Patton: Concrete program has been used for long time
Crushed concrete might seem like a dry subject, but it was the source of often-heated debate Wednesday at a special called meeting of the Decatur County Board of Commissioners.
Board Chairman and District 2 Commissioner Dr. David C. “Butch” Mosely said he called the meeting because he wanted commissioners to ask questions about the county’s often-controversial program of using crushed concrete to improve dirt roads. The controversy arises from the fact that county-owned equipment sometimes goes onto private property to remove concrete slab, at taxpayer expense.
The program proved particularly controversial at the end of August, when several citizens reportedly called commissioners to complain about work being done at the “Old Peanut Warehouse” property at the corner of Albany and Back streets.

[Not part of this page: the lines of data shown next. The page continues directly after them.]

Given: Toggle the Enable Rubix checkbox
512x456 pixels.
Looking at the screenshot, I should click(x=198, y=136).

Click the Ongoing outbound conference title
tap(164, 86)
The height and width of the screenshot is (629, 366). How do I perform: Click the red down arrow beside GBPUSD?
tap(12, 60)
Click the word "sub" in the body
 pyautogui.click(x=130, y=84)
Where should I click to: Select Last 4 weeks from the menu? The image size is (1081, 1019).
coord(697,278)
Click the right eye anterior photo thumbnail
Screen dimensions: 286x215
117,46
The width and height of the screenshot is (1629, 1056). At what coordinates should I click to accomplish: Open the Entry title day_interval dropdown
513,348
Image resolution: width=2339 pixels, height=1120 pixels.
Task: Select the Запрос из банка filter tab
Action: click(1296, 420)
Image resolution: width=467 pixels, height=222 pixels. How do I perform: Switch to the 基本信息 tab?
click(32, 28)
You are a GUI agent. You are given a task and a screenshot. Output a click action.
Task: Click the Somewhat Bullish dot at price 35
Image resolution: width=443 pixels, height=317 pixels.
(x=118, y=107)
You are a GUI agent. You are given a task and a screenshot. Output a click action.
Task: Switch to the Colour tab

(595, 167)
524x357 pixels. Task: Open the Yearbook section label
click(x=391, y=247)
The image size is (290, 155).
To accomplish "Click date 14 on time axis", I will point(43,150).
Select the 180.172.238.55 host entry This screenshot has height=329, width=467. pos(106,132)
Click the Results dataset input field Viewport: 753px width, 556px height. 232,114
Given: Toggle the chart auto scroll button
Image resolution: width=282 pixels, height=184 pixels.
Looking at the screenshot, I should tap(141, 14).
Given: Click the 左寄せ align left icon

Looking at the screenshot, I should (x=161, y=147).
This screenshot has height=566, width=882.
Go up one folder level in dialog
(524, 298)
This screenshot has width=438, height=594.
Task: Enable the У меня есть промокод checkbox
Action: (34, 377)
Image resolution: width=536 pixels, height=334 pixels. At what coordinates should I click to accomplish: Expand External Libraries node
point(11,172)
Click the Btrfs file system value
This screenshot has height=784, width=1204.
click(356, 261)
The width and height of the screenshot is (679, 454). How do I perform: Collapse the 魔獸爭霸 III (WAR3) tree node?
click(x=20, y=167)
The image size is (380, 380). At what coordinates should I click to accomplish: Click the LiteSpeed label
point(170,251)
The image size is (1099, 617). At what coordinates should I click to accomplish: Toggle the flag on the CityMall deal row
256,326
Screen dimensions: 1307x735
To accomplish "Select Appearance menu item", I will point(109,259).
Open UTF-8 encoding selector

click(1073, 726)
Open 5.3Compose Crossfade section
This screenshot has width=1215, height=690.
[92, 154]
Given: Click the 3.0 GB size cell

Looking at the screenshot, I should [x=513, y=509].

The property is owned by Joe Frank Battles, and county vehicles were witnessed removing concrete from the demolished structure on the property.
“I know I have gotten lots of calls about this,” Mosely said.
County Roads Superintendent Dennis Medley told the board that Battles had approached him and asked if the county could remove the structure. The county would then be able to use the old concrete and break it down into fine dust, which could be used on roads.
Medley said it cost only $7.30 per ton to crush the concrete, and it would cost $22 per ton to purchase similar concrete-dust from a private company. He acknowledged that the $7.30 estimate did not include labor and transportation costs, but he still said the difference is great enough that the county sees significant savings from the program.
Former Roads Superintendent Billy Leverette was in attendance and defended the program.
“This situation has been done many times before and it is not illegal,” he said, his voice getting louder on occasion. “They have a responsibility to spend taxpayers’ money wisely.”
County Administrator Tom Patton also agreed that the program had been in place for at least “15 years.”
District 6 Commissioner Oliver Sellers said he had major issues with the idea of county equipment and labor cleaning up privately-owned property.
“I don’t care if there was gold on that land, there is no reason for our county people to be there,” he said.
Sellers also said that concrete dust is useless on roads, and actually creates broken windshields and chipped paint when it is kicked up. District 5 Commissioner Russell Smith interjected and said he knows of several roads that have the concrete dust and they have held up well.
Mosley asked if there was any written policy detailing when the program is used, noting that it would not be cost effective to only gain a little bit of concrete. Medley said the limit is “at least 150 tons,” but Mosley said that the policy needed to be put in writing. He also said he would like to be notified of any other times county equipment is used on privately-owned property.
“When we have a piece of equipment right in the middle of Bainbridge, I would have preferred a phone call to at least know why it’s there,” he said.
Commissioners agreed to ask Patton and County Attorney Brown Moseley to work together to draft a written policy to put rules in place for the program.
“It would be nice to at least have something we can reference, the next time we start getting phone calls like this,” District 6 Commissioner Frank Loeffler said.
Medley: Negligent worker was suspended
In a related issue, commissioners asked if there had been any action taken since an incident at the Battles-owned property. On Monday night, a Bainbridge man fell into a hole that had been dug on the property, and no safety barriers were in place to prevent the accident.
Medley said the employee had been reprimanded and was suspended three days without pay.